→ **Tasks to complete**
**a.** In the article on head and facial pain, which brain region showed higher activity when the mice's faces were irritated?
**b.** For each of these statements, decide whether it agrees with the article on head and facial pain, and give yes or no with the deciding words quoted from the article. (i) The research team is from Duke University. (ii) Sensory neurons from the body are wired directly to one of the brain's principal emotional signaling hubs. (iii) Wang's team irritated either a paw or the face of mice.
**c.** Carry on writing the article on head and facial pain from the point where it stops.

Dental Tribune America

Toothaches: Why head and facial pain cause particular suffering

By Dental Tribune International
November 21, 2017

DURHAM, N.C., U.S.: People consistently rate pain affecting the head, face, eyeballs, ears and teeth as more disruptive and emotionally draining than pain elsewhere in the body. Now, scientists have discovered why this may be so in the case of head and facial pain.

A research team from Duke University in the U.S. has found that sensory neurons from the head and face are wired directly to one of the brain’s principal emotional signaling hubs, while sensory neurons from the body are connected only indirectly. Pain signals from the head versus those from the body are carried to the brain through two different groups of sensory neurons, and it is thus possible that neurons from the head are simply more sensitive to pain than neurons from the body are.

However, differences in sensitivity would not explain the greater fear and emotional suffering that patients experience in response to head and facial pain compared with body pain, explained senior author of the study Prof. Fan Wang, from the university’s Department of Neurobiology. “Usually doctors focus on treating the sensation of pain, but this shows that we really need to treat the emotional aspects of pain as well,” she added.

Personal accounts of greater fear and suffering are supported by functional magnetic resonance imaging, which has shown greater activity in the amygdala—a region of the brain involved in emotional experiences—in response to head pain than in response to body pain.

“There has been this observation in human studies that pain in the head and face seems to activate the emotional system more extensively,” Wang said, “but the underlying mechanisms remained unclear.”

To examine the neural circuitry underlying the two types of pain, Wang and her team tracked brain activity in mice after irritating either a paw or the face. It was found that irritating the face led to higher activity in the brain’s parabrachial nucleus (PBL), a region that is directly wired to the brain’s instinctive and emotional centers. They then used methods based on a novel technology recently pioneered by Wang’s group to pinpoint the sources of neurons that caused this elevated activity.

(Collected data)
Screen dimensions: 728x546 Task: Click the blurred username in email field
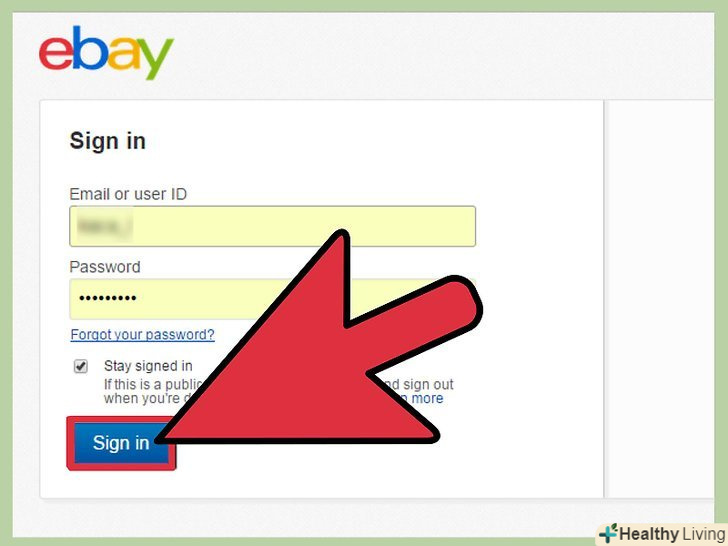coord(102,226)
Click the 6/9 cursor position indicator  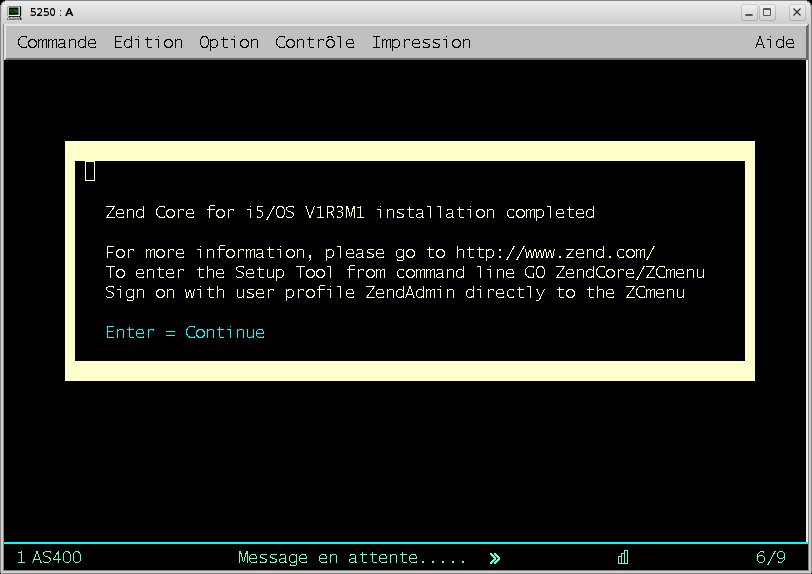(x=771, y=557)
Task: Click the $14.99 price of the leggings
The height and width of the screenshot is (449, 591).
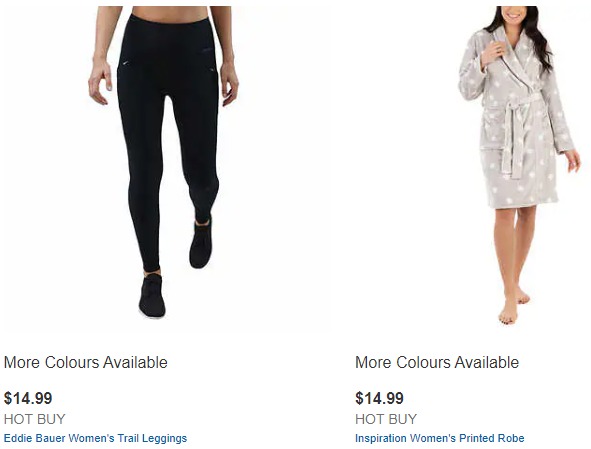Action: point(28,398)
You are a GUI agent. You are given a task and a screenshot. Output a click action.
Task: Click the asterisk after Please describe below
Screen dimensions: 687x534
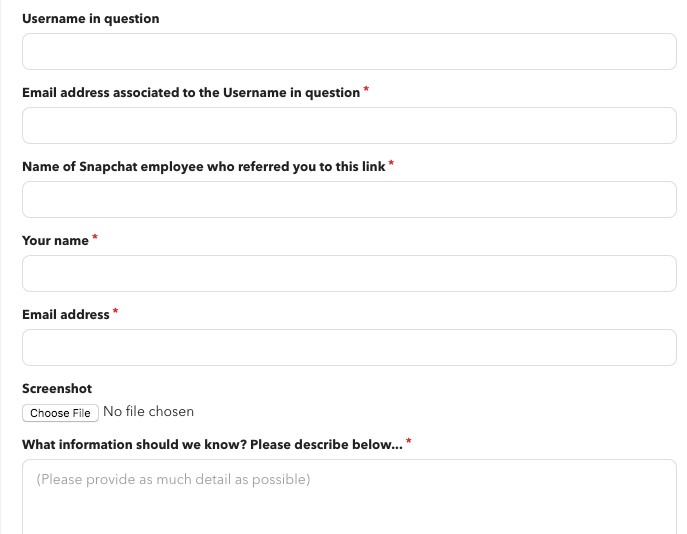coord(408,442)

→ **Results of the tasks**
**a.** The parabrachial nucleus (PBL).

**b.**
(i) Yes: "A research team from Duke University in the U.S."
(ii) No: "sensory neurons from the body are connected only indirectly"
(iii) Yes: "after irritating either a paw or the face"

**c.**
“It was a eureka moment because the body neurons only have this indirect pathway to the PBL, whereas the head and face neurons, in addition to this indirect pathway, also have a direct input,” Wang said. “This could explain why you have stronger activation in the amygdala and the brain’s emotional centers from head and face pain.”

Further experiments showed that activating this pathway prompted facial pain, while silencing the pathway reduced it.

“We have the first biological explanation for why this type of pain can be so much more emotionally taxing than others,” said co-author Prof. Wolfgang Liedtke, who operates at the Duke University Medical Center and treats patients with head and facial pain. “This will open the door toward not only a more profound understanding of chronic head and face pain, but also toward translating this insight into treatments that will benefit people.”

The results may pave the way toward more effective treatments for pain mediated by the craniofacial nerve, such as chronic headaches, neuropathic facial pain and the discomfort after dental surgery.

The study, titled “A craniofacial-specific monosynaptic circuit enables heightened affective pain,” was published online on Nov. 13 in the Nature Neuroscience journal.